There had been irrigation-based agriculture here since 200 BC. After the Spanish invasion, a barefoot Franciscan friar called Fray Juan de San Miguel started a mission here in 1542. Later a Spanish garrison was established to protect the road from the south to the mines of Guanajuanto, which for two centuries produced up to forty per cent of the world’s silver as well as gold, iron, lead, zinc and tin and are still important sources of silver and gold. Ranchers and cropgrowers followed the road and San Miguel grew into a thriving commercial centre where the silver barons built sumptuous homes and lived opulently on slave labour.

San Miguel was also the home of the Mexican revolution. Ignacio Allende, who was born here in 1779, organised the uprising for independence. He was executed in 1811 before independence was gained, but in 1826 the town was re-named San Miguel de Allende in his honour.

In 1938 the Escuola De Bellas Artes was built and in the forties painting classes at the school attracted artists from all over Mexico, the United States and other countries. This high, unpolluted place has a superb light. Writers and other arty types gravitated in the painters’ wake and from the 1950s the Instituto Allende’s Spanish courses have attracted foreign students. But I didn’t see many foreigners – they don’t come south until it is winter up north.

The San Bernado Hotel (everything possible here was San something) was a joy. An unprepossessing walled exterior presented to the street, but once inside the immense, carved, creaking wooden doors I found a tiled foyer that opened onto a delightful courtyard filled with pots, plants, creepers and a life-sized whimsical statue of a musician complete with guitar. A red-flowered tachoma vine with a trunk like a tree wound up three storeys to cover the flat roof top and pergola. On one side of the courtyard was an extremely high wall covered with creeping vines. A fountain with a pool at its feet was set in the wall. On the other side were guest rooms that opened onto the courtyard on the ground floor or the verandah on the floor above. The courtyard and balconies were surrounded by brick arches in which stood pedestals and embossed earthernware pots that overflowed with bright red and pink geraniums, impatiens and bougainvilleas.

The floor of my second-storey room was tiled, as were half the walls, and inset in the floor tiles, as well as in the roof of the bathroom, were thick, old embossed glass bricks, twelve inches square.
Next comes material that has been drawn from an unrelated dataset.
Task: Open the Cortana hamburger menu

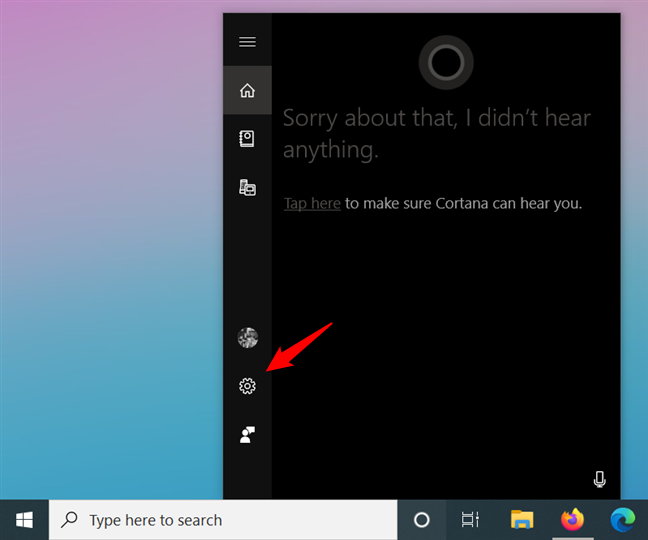Action: [247, 42]
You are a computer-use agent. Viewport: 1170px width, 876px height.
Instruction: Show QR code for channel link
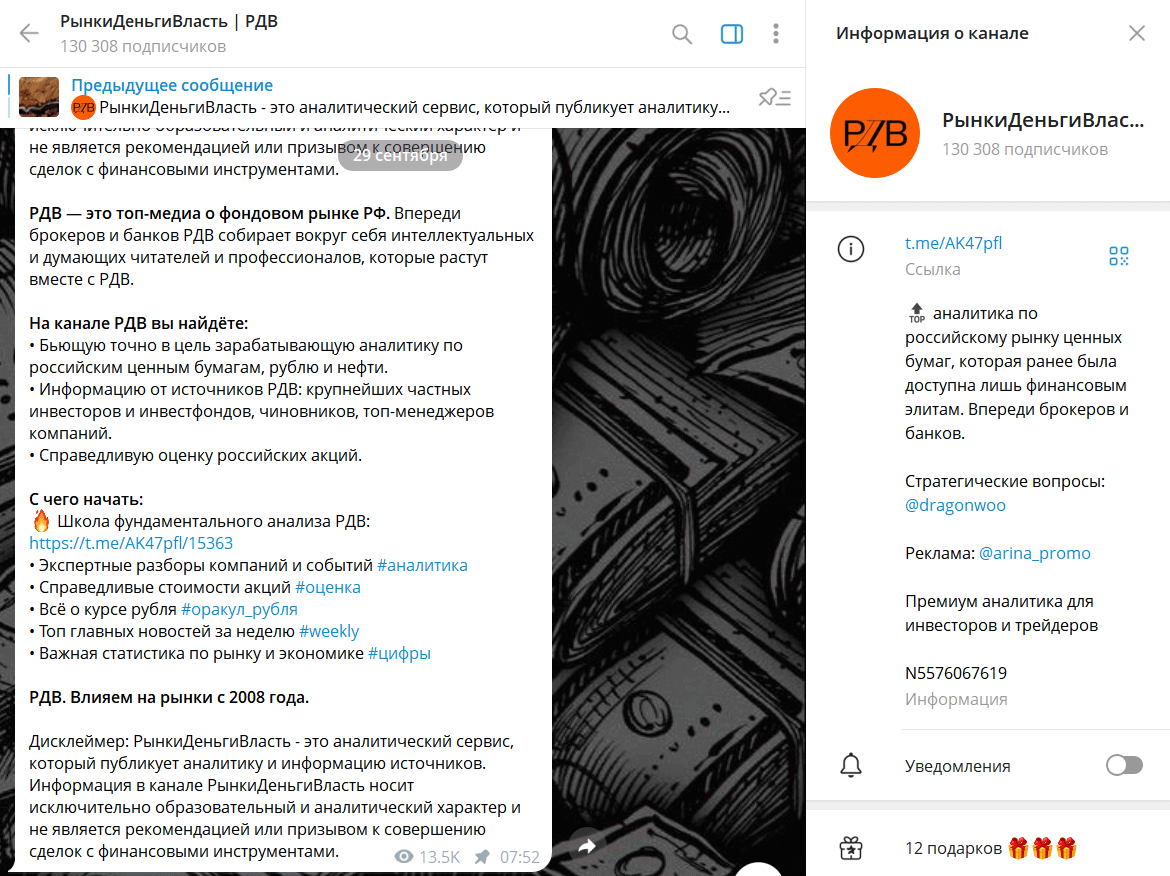click(x=1119, y=256)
You walked on them as well as using them as skylights. On my balcony I had a comfortable chair covered with leather, and an iron garden seat. From the balcony two tiled steps led up to my wooden door with its glass insets, either side of which were wooden framed windows with iron grilles. Inside, my room had fine old carved furniture, a big comfortable bed, reasonable lights and, in the bathroom, the weirdest window– it had an open hole in its centre. At night I stuck a carrier bag over it to keep out the cold.